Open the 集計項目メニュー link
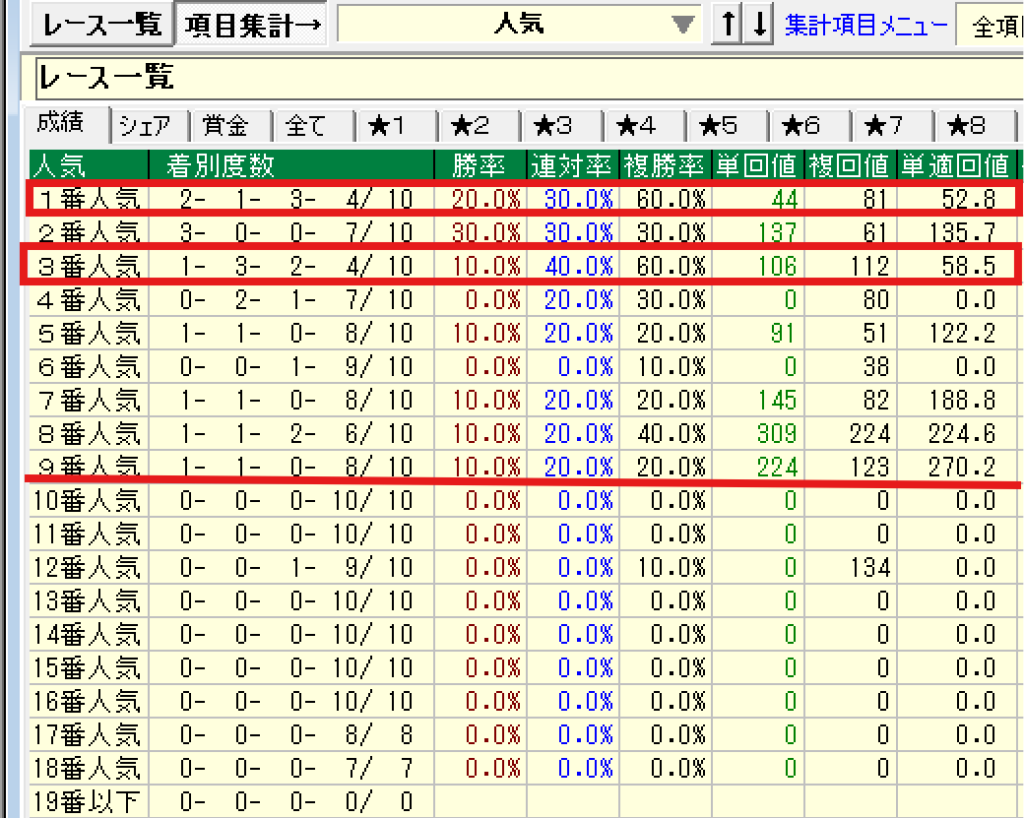This screenshot has width=1024, height=818. 865,25
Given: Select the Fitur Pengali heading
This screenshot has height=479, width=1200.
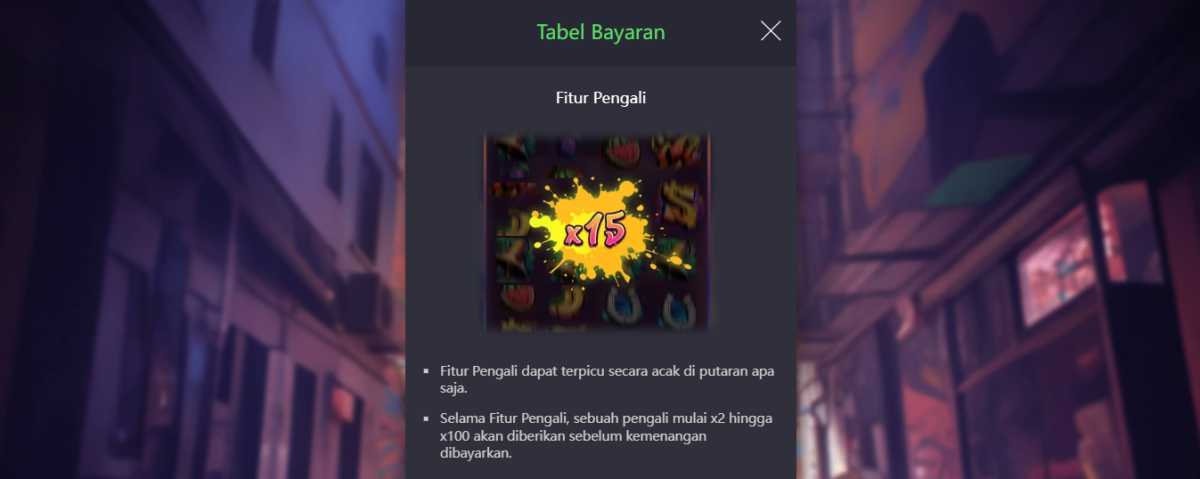Looking at the screenshot, I should (x=601, y=98).
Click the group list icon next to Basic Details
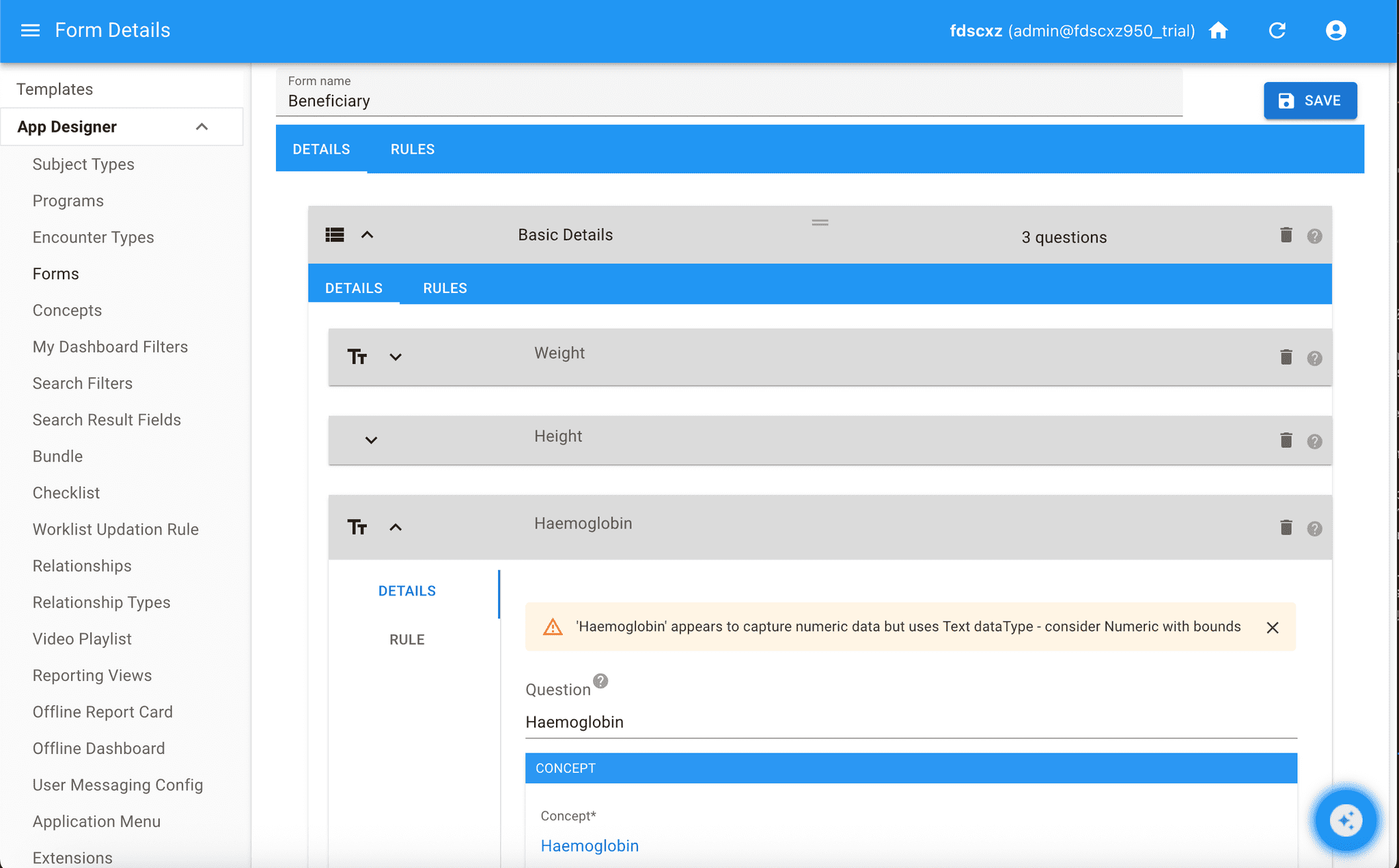The width and height of the screenshot is (1399, 868). point(335,234)
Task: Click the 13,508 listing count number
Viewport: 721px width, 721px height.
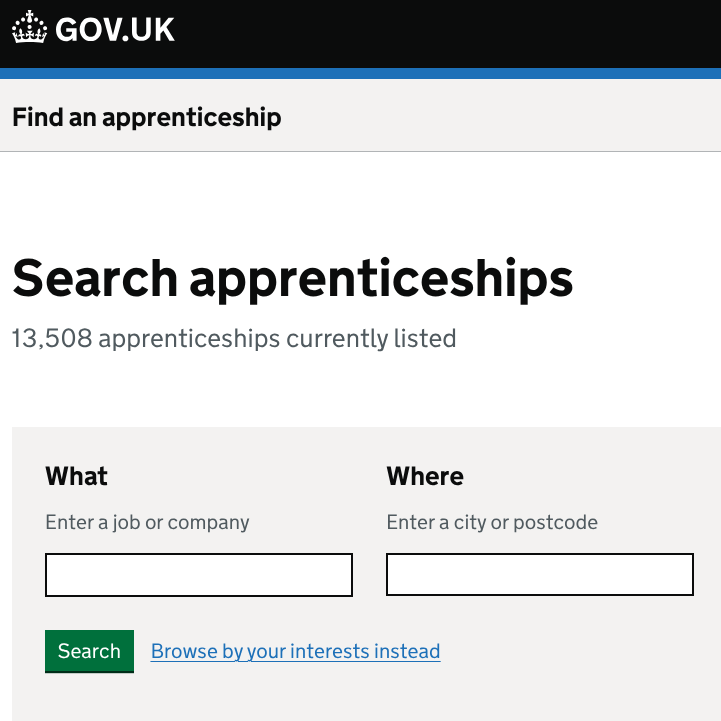Action: (x=52, y=339)
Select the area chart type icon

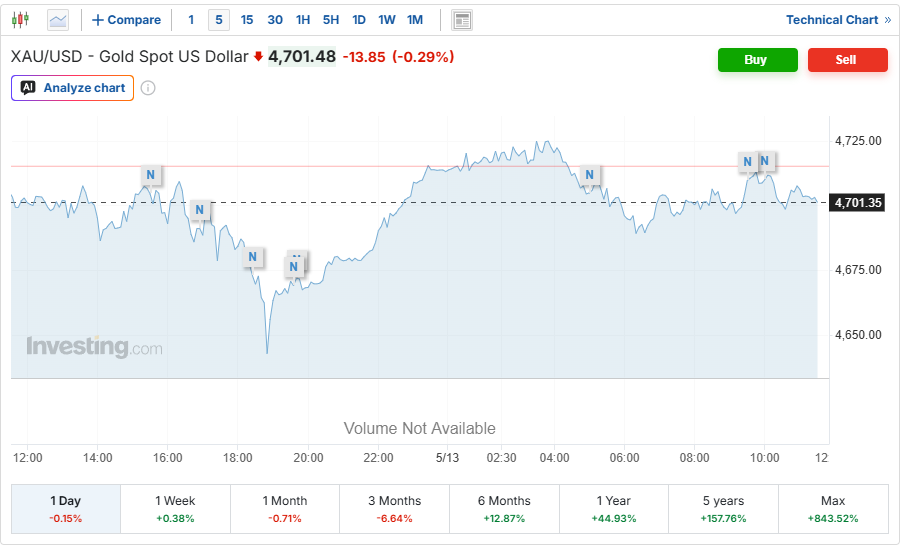tap(58, 20)
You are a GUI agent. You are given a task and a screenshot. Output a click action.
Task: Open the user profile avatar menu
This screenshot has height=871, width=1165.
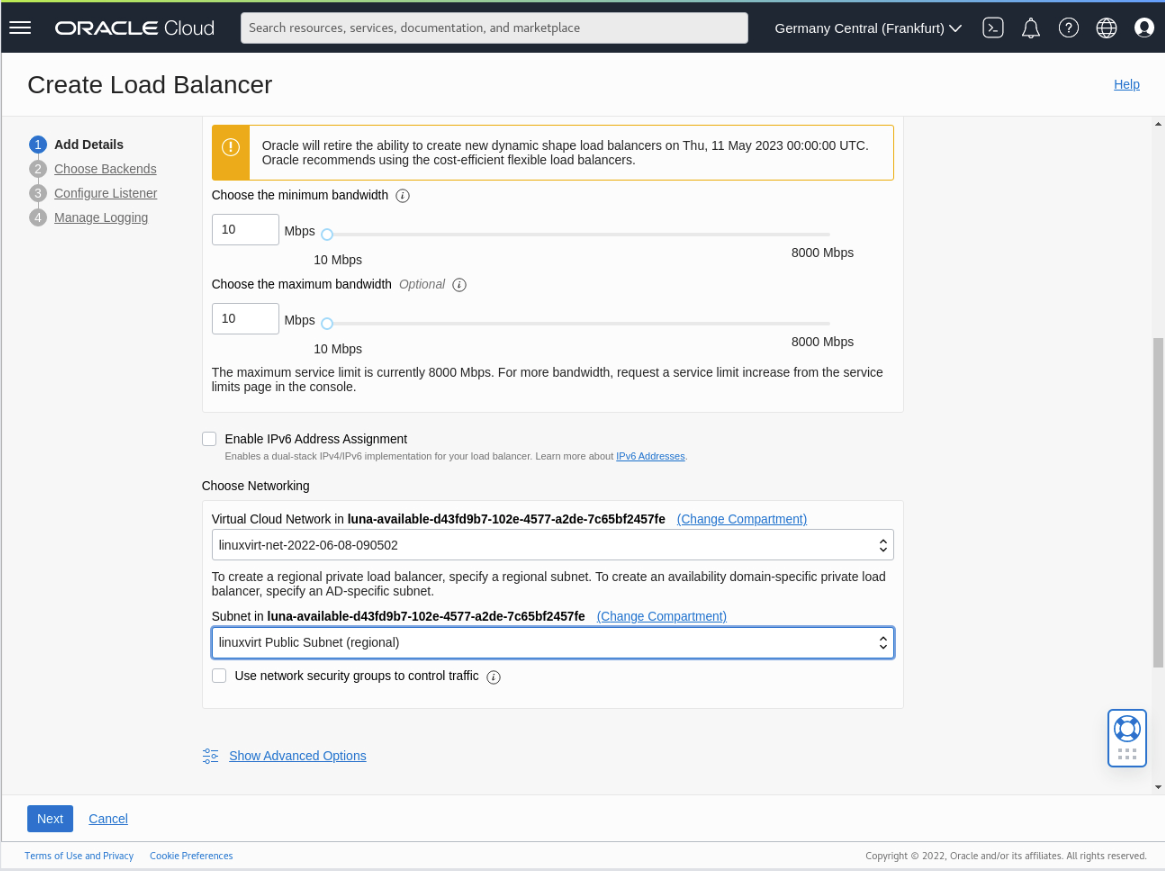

# # # # # # #

◆ **What you are asked to do**:
Write out the lines starting at the one that contains "Task: Click the 13,508 listing count number" and ending at the last line, replacing "screenshot" with "screen capture" and changing nothing else. Leave the pictures out of your answer.

◆ **Completed exercise**:
Task: Click the 13,508 listing count number
Viewport: 721px width, 721px height.
Action: (x=52, y=339)
Select the area chart type icon

tap(58, 20)
You are a GUI agent. You are given a task and a screen capture. Output a click action.
Task: Open the user profile avatar menu
This screen capture has height=871, width=1165.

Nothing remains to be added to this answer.